Sample
Methodology Writeup for a Controlled Experiment
[rev.
Research question
Does jeering increase the proportion of eggs that fail Dr. Morse’s annual Egg Drop Competition?
Hypothesis
We predict that no statistically significant difference exists.
Outline
Control
Jeering script will be standardized, w/ 10 people
shouting each time. Shouting must be loud relative to background noise (which
cannot be controlled). Leader of shouting group will initiate shouting based on
coded placard in window of Rm. R: word whose 3rd letter is a vowel=shout, any
other word=silence. Placard controller will work from a secret SRS list, so
that nobody in shouting group knows in advance whether to shout or not, and
only the leader and the placard controller know the agreed-upon code. Dr. Morse
will record all data (smashed/survived) in sequence for placard controller to
copy later. Shouters will not communicate to the placard controller & will
stand out of sight of the drop zone & out of conversational earshot of
other spectators. Though shouters will surely deduce the fate of many of the
eggs, they will not record whether their efforts to trigger an egg-smash were
successful.
Shouters and Dr. Morse will make reasonable efforts to guarantee that the
experimental and control groups are independent since that is a required
assumption for the 2-proportion z test.*
Blinding (subcat. of control)
...of exp. units (eggs): not feasible.
...of researchers (placard controller & jeering crowd): partially
implemented as descr. above but cannot be fully implemented w/o damaging
realism. (If shouters are completely isolated, they will not shout w/ reqd.

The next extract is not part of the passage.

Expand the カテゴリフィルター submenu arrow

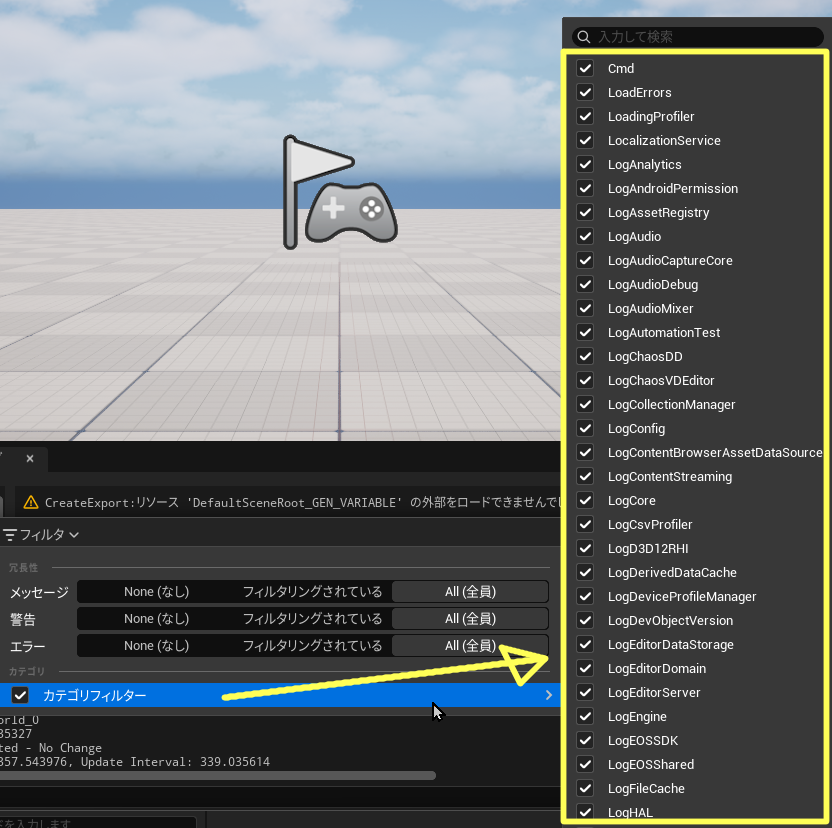[x=549, y=695]
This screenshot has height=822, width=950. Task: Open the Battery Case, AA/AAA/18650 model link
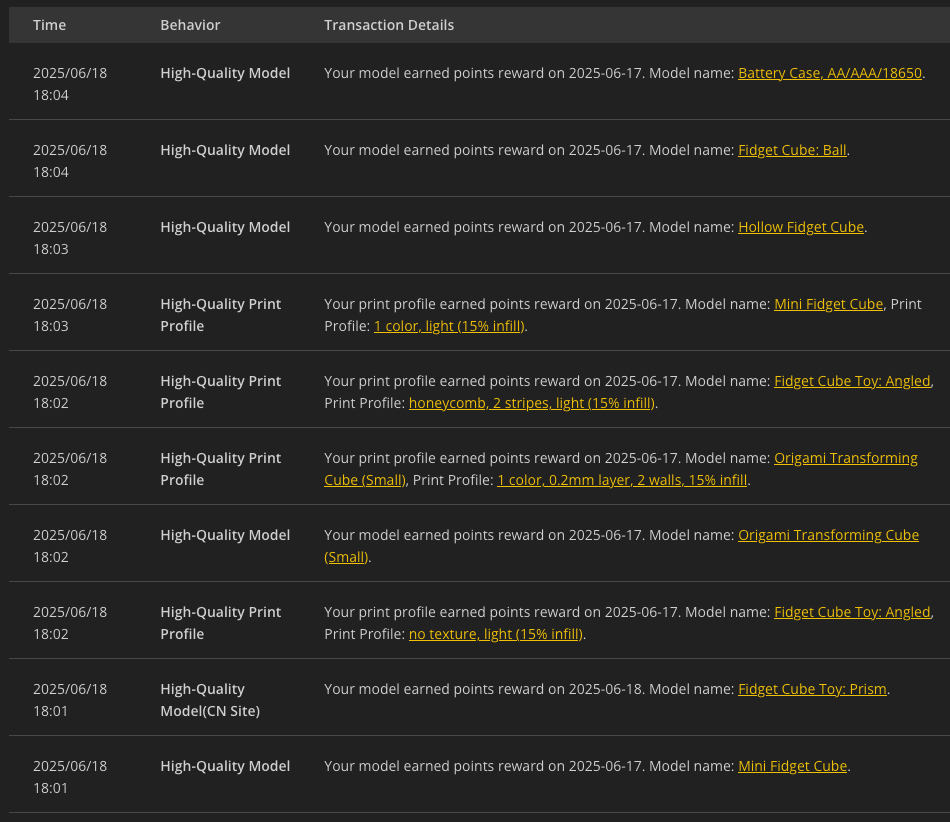pyautogui.click(x=829, y=73)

emotional energy. If they are replaced w/ an amplified tape recording, the
exper. is not realistic at all.)
...of Dr. Morse: neither feasible nor desirable.
...of other bystanders: partially implemented as descr. above, but cannot be
fully implemented w/o running a separate mock egg-drop.
Randomization
Eggs are randomly assigned to “treatment” (shouting) or “control” (relative silence) before the first egg is loaded onto the release mechanism.**
Replication
Use 50 experimental units so that if we see a much larger proportion of “jeered-at” eggs getting smashed, we know the difference is too great to be plausibly caused by chance alone.***
Notes
For this experiment, a cracked egg will count as a failure.
* In truth, the independence assumption cannot be
satisfied here. We would need a very large population of eggs to draw from
(otherwise, the sampling without replacement degrades the independence of the
two groups), and we would need to know, e.g., that a run of several jeers in a
row has no effect on the next silent drop. But this is circular reasoning!
(Look at the research question again.) Can you think of a way to improve the
design?
** Another approach would be to let the leader of the jeering crowd flip a coin
each time to make the treatment/no-treatment decision (heads=jeering,
tails=silence). Doing this would also simplify the design by eliminating the
need for the placard controller. However, there are some disadvantages:
(1) There is no guarantee of getting a 25/25 split
between treatment eggs and control eggs. An equal split is desirable, as we
shall see in the 2nd semester, for simplifying the math slightly and improving
the power of the test.
(2) Coin flipping is a spectacle that invites interference from bystanders.
Even a random digit table or a calculator pseudorandom number generator would
lead to distracting questions: What are you doing? Why are you consulting that
list? What’s this all about? Can we scream with you?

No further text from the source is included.